Des membres de la CENI lors de la publication des listes provisoires des candidats à Kinshasa. Ph. Tiers
La Commission Electorale Nationale Indépendante (Ceni) a rejeté tard dans la soirée de ce vendredi six candidatures à la Présidentielle dont celle de l’ancien vice-président et ténor de l’opposition, Jean-Pierre Bemba, ainsi que celle de 3 anciens Premiers ministres en l’occurrence : Antoine Gizenga, Samy Badibanga et Adolphe Muzito.
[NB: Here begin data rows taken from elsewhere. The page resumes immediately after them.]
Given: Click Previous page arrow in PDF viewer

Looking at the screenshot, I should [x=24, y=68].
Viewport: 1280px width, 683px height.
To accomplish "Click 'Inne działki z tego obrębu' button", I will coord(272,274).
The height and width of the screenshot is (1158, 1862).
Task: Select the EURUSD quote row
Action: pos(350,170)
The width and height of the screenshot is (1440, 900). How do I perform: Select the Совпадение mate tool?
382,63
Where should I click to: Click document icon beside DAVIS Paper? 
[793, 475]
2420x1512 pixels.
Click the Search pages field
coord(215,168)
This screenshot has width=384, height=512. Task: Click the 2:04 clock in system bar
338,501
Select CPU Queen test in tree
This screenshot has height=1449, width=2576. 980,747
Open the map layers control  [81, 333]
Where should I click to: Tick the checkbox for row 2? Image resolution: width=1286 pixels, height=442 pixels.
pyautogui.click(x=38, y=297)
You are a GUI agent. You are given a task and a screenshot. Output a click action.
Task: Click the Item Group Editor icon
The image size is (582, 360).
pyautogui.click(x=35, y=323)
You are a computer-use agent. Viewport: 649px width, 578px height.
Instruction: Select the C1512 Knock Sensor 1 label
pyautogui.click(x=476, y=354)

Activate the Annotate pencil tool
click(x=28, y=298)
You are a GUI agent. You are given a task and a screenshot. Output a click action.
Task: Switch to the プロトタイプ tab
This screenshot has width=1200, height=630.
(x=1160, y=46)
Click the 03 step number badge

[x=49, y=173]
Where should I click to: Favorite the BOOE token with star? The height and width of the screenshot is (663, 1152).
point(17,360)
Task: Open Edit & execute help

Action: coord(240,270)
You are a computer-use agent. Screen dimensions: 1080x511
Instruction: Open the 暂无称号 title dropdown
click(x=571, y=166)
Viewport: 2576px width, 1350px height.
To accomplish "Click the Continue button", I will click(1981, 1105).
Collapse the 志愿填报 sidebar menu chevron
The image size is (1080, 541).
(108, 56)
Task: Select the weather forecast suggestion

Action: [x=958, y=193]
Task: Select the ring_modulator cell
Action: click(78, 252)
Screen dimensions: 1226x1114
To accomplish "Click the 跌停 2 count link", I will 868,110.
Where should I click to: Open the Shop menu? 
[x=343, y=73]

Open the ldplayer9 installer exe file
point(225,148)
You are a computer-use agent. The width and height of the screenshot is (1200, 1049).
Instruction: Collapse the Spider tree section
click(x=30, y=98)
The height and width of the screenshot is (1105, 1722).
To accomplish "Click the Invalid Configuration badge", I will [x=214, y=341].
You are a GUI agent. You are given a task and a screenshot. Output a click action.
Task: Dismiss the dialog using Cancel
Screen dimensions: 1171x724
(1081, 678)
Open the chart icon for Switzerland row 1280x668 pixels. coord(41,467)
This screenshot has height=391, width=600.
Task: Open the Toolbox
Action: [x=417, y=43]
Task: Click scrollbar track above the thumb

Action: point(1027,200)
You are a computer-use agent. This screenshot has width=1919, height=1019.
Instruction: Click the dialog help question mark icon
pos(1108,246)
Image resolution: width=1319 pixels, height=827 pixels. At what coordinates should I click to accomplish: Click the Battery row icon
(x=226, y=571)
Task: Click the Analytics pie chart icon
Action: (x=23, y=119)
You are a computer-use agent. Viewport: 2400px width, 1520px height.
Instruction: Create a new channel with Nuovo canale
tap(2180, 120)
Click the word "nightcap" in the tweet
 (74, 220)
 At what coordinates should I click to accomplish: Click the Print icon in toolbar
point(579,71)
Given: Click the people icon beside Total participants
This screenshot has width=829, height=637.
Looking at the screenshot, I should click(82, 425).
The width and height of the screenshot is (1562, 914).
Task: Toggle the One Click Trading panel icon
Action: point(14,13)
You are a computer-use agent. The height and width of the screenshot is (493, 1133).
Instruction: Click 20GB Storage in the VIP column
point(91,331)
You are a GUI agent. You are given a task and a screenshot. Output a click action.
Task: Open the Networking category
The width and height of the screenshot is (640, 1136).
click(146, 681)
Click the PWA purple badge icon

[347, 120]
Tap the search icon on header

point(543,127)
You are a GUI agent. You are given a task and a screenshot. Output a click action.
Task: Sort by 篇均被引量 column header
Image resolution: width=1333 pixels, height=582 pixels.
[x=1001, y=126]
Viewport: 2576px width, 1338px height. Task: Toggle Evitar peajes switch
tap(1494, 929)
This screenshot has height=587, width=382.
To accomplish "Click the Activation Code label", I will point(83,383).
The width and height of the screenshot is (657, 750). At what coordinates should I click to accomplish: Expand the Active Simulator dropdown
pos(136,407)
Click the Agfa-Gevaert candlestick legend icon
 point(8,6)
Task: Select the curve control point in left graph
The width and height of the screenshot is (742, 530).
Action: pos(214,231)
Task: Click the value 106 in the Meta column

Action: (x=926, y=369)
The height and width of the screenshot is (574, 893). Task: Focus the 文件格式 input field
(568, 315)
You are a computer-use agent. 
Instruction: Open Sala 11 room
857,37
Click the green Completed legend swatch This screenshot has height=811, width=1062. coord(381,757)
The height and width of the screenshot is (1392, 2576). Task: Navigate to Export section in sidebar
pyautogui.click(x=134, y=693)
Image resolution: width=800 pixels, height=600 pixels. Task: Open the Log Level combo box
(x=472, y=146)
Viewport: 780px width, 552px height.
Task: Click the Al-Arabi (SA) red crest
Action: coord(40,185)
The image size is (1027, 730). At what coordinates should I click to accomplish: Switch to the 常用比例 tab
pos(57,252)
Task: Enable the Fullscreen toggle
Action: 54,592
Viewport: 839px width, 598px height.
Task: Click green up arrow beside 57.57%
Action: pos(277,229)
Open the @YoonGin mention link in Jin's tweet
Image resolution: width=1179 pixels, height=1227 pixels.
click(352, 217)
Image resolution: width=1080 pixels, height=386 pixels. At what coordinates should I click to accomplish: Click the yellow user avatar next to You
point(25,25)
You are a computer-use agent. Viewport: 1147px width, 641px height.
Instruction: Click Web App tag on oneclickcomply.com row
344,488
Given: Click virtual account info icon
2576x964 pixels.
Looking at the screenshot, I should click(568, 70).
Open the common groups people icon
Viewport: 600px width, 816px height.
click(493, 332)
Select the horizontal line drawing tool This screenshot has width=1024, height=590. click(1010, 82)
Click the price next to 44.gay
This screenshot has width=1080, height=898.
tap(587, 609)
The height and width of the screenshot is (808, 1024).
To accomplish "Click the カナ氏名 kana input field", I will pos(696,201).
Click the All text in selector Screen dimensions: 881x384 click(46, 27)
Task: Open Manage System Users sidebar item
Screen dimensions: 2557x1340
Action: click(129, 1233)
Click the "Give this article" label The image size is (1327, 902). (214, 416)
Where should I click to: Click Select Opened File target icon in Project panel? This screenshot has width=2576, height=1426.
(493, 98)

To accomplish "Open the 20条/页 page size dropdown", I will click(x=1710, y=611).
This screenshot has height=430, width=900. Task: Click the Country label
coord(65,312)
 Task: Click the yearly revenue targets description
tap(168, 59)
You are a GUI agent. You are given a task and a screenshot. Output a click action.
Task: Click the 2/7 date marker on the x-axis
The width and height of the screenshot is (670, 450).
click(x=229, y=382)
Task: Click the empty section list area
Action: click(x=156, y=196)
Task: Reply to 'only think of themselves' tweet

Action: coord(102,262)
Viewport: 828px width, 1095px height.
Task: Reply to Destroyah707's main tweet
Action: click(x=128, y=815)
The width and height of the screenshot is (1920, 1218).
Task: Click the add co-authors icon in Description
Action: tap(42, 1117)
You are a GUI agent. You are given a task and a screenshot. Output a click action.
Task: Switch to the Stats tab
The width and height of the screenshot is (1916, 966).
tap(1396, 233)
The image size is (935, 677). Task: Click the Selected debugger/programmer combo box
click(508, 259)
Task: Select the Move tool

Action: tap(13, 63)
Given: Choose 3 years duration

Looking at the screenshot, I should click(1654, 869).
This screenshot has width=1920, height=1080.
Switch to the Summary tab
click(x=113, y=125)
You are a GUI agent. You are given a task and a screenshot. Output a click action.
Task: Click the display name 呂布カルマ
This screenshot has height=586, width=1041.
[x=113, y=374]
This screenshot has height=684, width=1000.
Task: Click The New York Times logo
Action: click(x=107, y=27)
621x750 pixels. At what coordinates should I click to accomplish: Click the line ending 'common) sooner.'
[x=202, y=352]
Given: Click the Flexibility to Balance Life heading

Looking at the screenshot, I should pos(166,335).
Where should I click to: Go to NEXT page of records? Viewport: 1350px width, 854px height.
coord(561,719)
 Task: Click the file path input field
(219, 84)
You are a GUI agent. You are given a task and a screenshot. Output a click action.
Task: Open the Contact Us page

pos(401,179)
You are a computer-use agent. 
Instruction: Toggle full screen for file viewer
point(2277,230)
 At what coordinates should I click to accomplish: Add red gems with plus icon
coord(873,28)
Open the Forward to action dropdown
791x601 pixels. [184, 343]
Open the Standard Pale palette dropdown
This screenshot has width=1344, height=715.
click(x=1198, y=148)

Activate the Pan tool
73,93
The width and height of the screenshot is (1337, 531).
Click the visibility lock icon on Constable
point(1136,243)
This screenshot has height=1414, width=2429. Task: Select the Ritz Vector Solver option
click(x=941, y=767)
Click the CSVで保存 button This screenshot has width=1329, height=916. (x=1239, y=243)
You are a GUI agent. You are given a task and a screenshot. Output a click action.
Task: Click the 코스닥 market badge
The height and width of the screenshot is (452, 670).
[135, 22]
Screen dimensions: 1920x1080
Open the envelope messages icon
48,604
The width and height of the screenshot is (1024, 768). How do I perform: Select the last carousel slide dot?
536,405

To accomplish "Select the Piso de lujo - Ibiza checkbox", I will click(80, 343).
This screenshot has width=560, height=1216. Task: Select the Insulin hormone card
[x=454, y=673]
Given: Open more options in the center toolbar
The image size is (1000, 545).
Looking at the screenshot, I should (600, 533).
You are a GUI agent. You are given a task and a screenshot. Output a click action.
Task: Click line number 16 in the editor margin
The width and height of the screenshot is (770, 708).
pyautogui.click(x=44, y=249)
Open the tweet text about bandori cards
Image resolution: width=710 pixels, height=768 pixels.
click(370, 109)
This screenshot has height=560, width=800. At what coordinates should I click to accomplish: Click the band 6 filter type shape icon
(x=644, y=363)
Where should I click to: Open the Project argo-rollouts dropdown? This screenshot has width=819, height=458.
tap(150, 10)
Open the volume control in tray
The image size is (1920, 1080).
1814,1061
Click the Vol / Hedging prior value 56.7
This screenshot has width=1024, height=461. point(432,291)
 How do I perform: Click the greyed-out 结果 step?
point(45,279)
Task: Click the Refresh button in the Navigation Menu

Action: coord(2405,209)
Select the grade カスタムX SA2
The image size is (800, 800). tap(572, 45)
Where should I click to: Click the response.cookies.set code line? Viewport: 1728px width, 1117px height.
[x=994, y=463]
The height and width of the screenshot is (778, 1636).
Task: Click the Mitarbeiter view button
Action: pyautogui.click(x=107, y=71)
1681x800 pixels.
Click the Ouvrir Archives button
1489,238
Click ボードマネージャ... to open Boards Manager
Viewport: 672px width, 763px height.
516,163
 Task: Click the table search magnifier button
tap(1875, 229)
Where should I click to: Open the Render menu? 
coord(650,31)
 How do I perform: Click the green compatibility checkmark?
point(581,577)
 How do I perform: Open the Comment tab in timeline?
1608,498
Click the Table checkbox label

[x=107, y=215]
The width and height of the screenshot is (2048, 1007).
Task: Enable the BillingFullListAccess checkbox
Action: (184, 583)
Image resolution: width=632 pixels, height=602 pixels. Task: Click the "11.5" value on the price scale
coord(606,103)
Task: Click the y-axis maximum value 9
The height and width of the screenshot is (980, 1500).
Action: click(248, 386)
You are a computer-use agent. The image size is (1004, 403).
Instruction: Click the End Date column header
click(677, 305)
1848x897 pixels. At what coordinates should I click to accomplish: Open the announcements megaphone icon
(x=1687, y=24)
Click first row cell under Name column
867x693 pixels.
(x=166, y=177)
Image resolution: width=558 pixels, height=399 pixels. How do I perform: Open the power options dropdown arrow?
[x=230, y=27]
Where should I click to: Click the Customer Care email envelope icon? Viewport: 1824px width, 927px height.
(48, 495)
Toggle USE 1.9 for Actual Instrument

Pour Jean-Pierre Bemba, les raisons invoquées par la centrale électorale sont liées à sa « condamnation par la Cour pénale internationale » en mars 2018 à un an de prison et 300.000 euros d’amende dans une affaire annexe de subornation de témoins.
Quant aux autres les motifs retenus varient d’un défaut de nationalité d’origine dans le chef de Samy Badibanga au conflit d’intérêts patent avec son parti le Palu pour Adolphe Muzito. Parti, par ailleurs, dont la candidature patriarche d’Antoine Gizenga a aussi été invalidée par manque de qualité de la personne venue déposer sa candidature.
Quant aux deux autres candidatures invalidées, il s’agit de celle de Jean-Paul Moka Ngolo Mpati, qui se présentait comme candidat de la plate-forme politique « Mouvement bleu » pour défaut paiement caution et celle de Marie-Josée Ifoku Mputu, la présidente de l’Alliance nationale des élites du Congo (AENC) qui selon la CENI n’aurait pas non plus la nationalité congolaise d’origine.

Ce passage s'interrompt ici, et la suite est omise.